**Trecho do documento**:
◆ ◆ ◆ ◆ ◆

NATURALISTAS VIAJANTES – PARTE 1

O Príncipe e o Botocudo

30 de maio de 2016

Maximilian Alexander Philipp zu Wied-Neuwied, o príncipe naturalista alemão que redescobriu o Brasil de Porto Seguro e adjacências.

ALEMANHA: MOSAICO DE REINOS

Antes da unificação política ocorrida em 1871, a Alemanha de hoje era um mosaico de reinos, ducados e cidades livres. Maximilian Alexander Philipp zu Wied-Neuwied, naturalista, etnólogo, explorador e príncipe de Wied-Neuwied (1782-1867), nasceu no principado de Neuwied, capital da província de Wied, então já incorporada à Prússia.  O rio Reno corta a cidade de Neuwied e empresta seu nome à região: a Renânia. 

Oitavo filho de uma série de dez, estava distante dos privilégios do primogênito. Após seus estudos na Universidade de Goettingen, alistou-se no exército prussiano e participou da liberação de Paris do jugo napoleônico em 1814. Ao deixar o exército, em 1815, planejava viajar pela Rússia. Influenciado por seu ex-professor Johann Friedrich Blumenbach (1752-1840), antropólogo alemão responsável pela classificação dos seres humanos com base no formato do crânio e na cor da pele, e por Alexander von Humboldt (1769-1859), também ex-aluno de Blumenbach que ficara conhecendo em Paris, Maximiliano redireciona seu objetivo. O professor Blumenbach, por sua idade e compromissos acadêmicos, esperava que o discípulo coletasse dados sobre os nativos sul-americanos para seus estudos e Humboldt ansiava por relatos confiáveis sobre a parte da América do Sul que o governo português o proibira de visitar.

◆ ◆ ◆ ◆ ◆

**Material fornecido**:
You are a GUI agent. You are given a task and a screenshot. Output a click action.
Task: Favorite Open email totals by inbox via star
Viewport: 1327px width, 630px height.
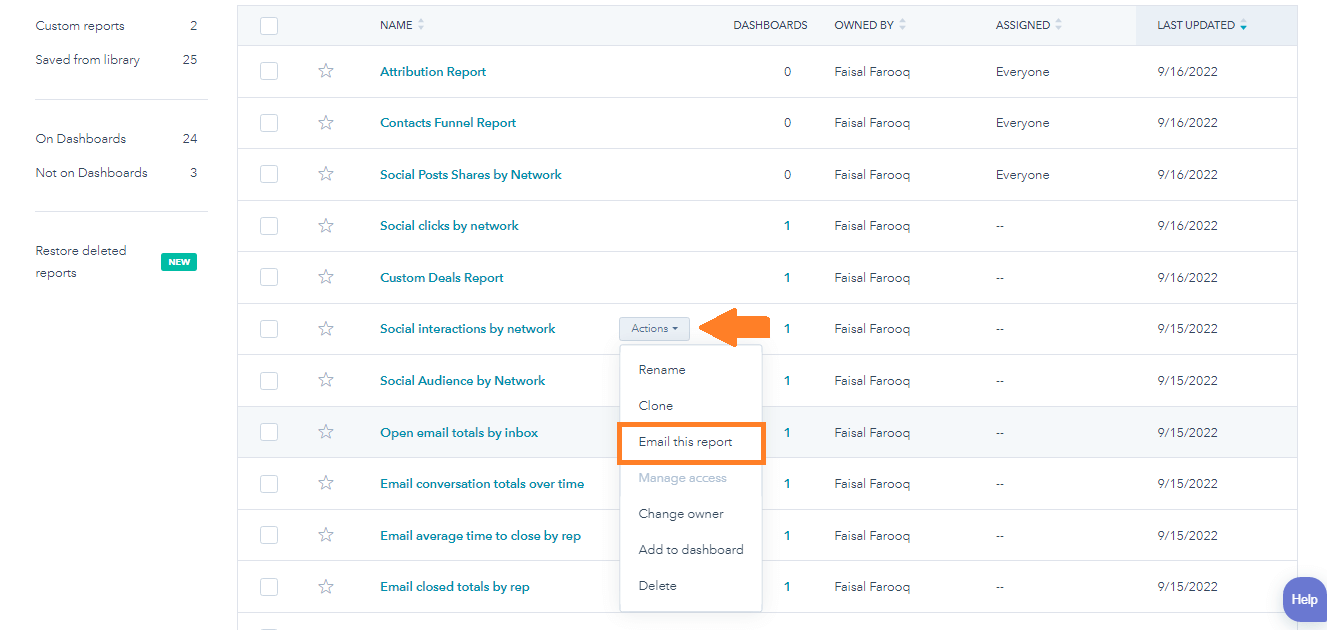(325, 431)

◆ ◆ ◆ ◆ ◆

**Tarefas**:
1. Traduza para o inglês esta frase do trecho do documento: "Oitavo filho de uma série de dez, estava distante dos privilégios do primogênito."
2. Apresente a continuação do trecho do documento sobre o príncipe de Wied-Neuwied, começando logo após a última frase.

**Respostas por tarefa**:
1. The eighth of ten children, he was far removed from the privileges of the firstborn.

2.
Príncipe-naturalista

O príncipe-naturalista parte para o Brasil no veleiro Janus em 15 de maio de 1815, acompanhado por quatro súditos, dois humanos e dois caninos. Em algum lugar do Atlântico, durante a travessia, assume sua identidade secreta e desembarca no Rio de Janeiro em 15 de julho sob o pseudônimo de Max von Braunsberg.

 

O Príncipe-naturalista Maximilian Alexander Philipp zu Wied-Neuwied e o índio botocudo Joachim Quäck

Primeiro Registro no Rio

No Rio, registra um costume inconveniente que persiste cada vez mais arraigado em nossa sociedade, em comemorações festivas de qualquer natureza: “(…) as festas religiosas, as procissões e outras cerimônias parecidas são frequentes; é um costume singular em todas essas solenidades atirar, nas ruas, em frente às portas das igrejas, fogos de artifício com grande estrondo e alarido.”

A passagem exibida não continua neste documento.